- **Required task 1**: Reproduce the records verbatim, starting at the line containing "Given: Select the" and continuing through the end of the records, both ends included.

- **Text section**:
Start
Father of lies problem

Question

Question: A father claims about snowfall last night. First daughter tells that the probability of snowfall on a particular night is 1/8. Second daughter tells that 5 out of 6 times the father is lying! What is the probability that there actually was a snowfall?

Let $S$ be an event that it snows and $C$ an event that a claim of a snowfall is made

From the answer here. The statement "Second daughter tells that 5 out of 6 times the father is lying" supposed to imply that $P(C|S) = \frac{1}{6}$ and $P(C\mid\lnot S) = \frac{5}{6}$ why is that the case?

My interpretation would be that $\frac{5}{6}$ times the claim is made, there was no snowfall i.e $P(S|C) = \frac{1}{6}$

Answer 1

Second daughter tells that 5 out of 6 times the father is lying" supposed to imply that $P(C|S) = \frac{1}{6}$ and $P(C|S^c) = > \frac{5}{6}$ why is that the case?
End
- **Required task 2**: Condense the paragraph of the forum thread above that begins "Question: A father claims" into a short bulleted list that keeps its main facts.

- **Supplied records**:
Start
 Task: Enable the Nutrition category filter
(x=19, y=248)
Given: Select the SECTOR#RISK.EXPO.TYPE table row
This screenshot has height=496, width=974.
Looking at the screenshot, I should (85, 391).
End
- **Correct result 1**:
Given: Select the SECTOR#RISK.EXPO.TYPE table row
This screenshot has height=496, width=974.
Looking at the screenshot, I should (85, 391).

- **Correct result 2**:
- The father claims there was snowfall last night.
- The first daughter says the probability of snowfall on a particular night is 1/8.
- The second daughter says the father lies 5 out of 6 times.
- The question asks for the probability that there actually was a snowfall.